Games: I've never been a gamer: we had Nintendos and such in the home growing up but my brother was the gamer of the family. I played Tetris passably well, and for a while my wife and I would play the Namco classics disk with Galaga on it, but I don't feel the need to play games. Uninstall all of them whenever I get a new phone or computer.

I think my issue with videogames in particular is that it feels like I'm just practicing how to do something, like trying and failing, sooner at first but getting further before failing each time I try again, which is the least fun part of learning how to do something.

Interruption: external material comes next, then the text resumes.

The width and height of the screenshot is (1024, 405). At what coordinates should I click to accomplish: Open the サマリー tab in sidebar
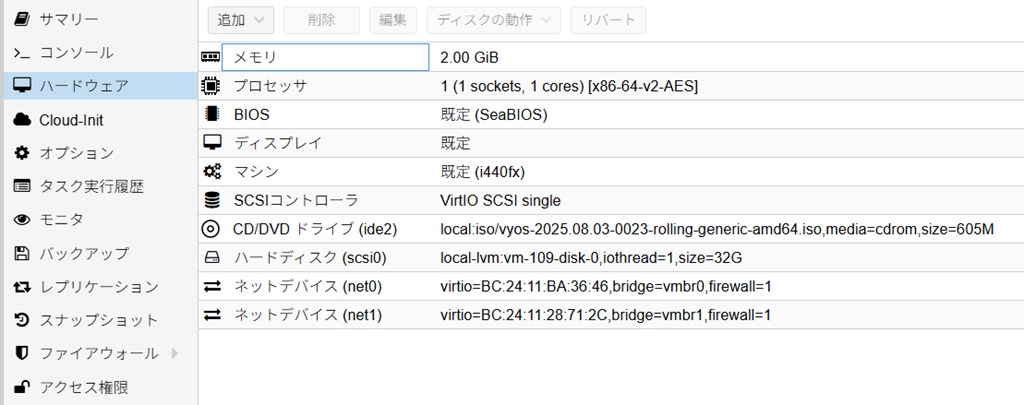[68, 19]
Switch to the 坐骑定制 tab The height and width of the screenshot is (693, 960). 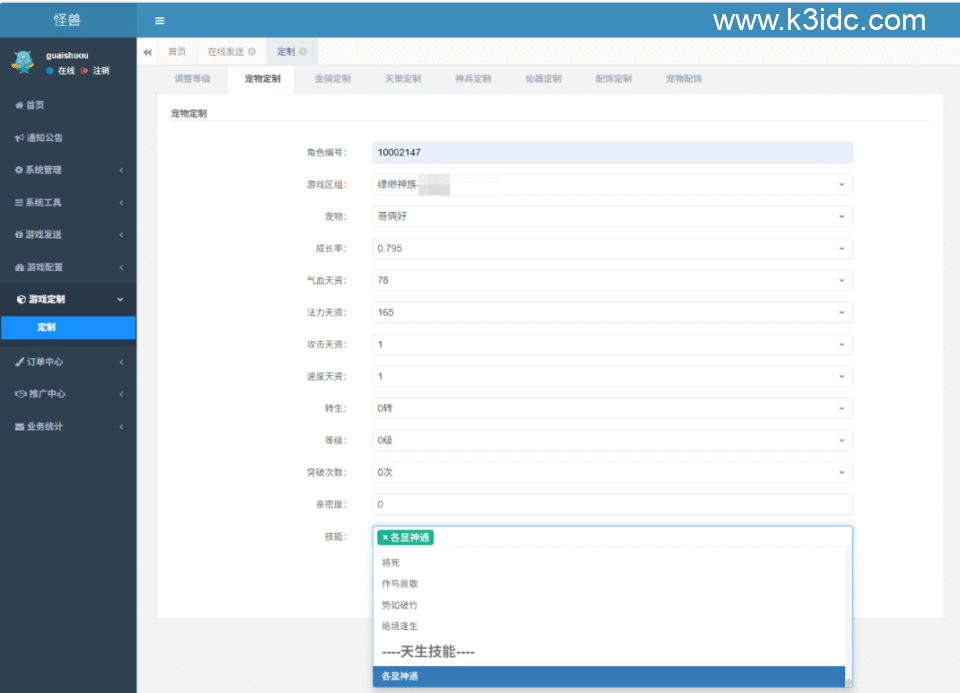tap(333, 79)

My wife, however, has been a collector of board games for forever, our basement walls are covered with shelves full of them: we used to play them more often, but we have less free time and fewer children to thrust games like Komissar and HiLo on (disclaimer: my wife wrote that HiLo article), so she has started selling a bunch of her games at the antique mall. As part of making sure all the parts are there, we're actually playing the games she's putting up for sale, grabbing a pile and spending two or three hours on a Sunday afternoon competing -- and as part of the event, we're choosing a vinyl LP from the same era (and genre if applicable) as the game to put on the turntable. The cameraderie is the fun part; the games, not so much (there was a Voltron game which looks awesome but we're pretty sure it's nigh impossible to win).

Film school update:
Had a rehearsal on Saturday for my Billy Sunday prohibition speech for the experimental film I'm going to be in; a big part of my anxiety/neurotic brain is still saying, very loudly, "what the fuck are you doing, why are you still acting in things", but I've spent decades ignoring that voice so I'm continuing on. I have my monologue pretty well memorized, part of the rehearsal was to work on blocking/choreography since this in going to be a single shot from a stationary camera, so it's up to me to make it worth watching. We film it next week at the local historical society's "museum village" which has an old prairie church in it. The director filmed the rehearsal and is going to get me the video soon so I can review and pull out the good parts to practice the rest of the week.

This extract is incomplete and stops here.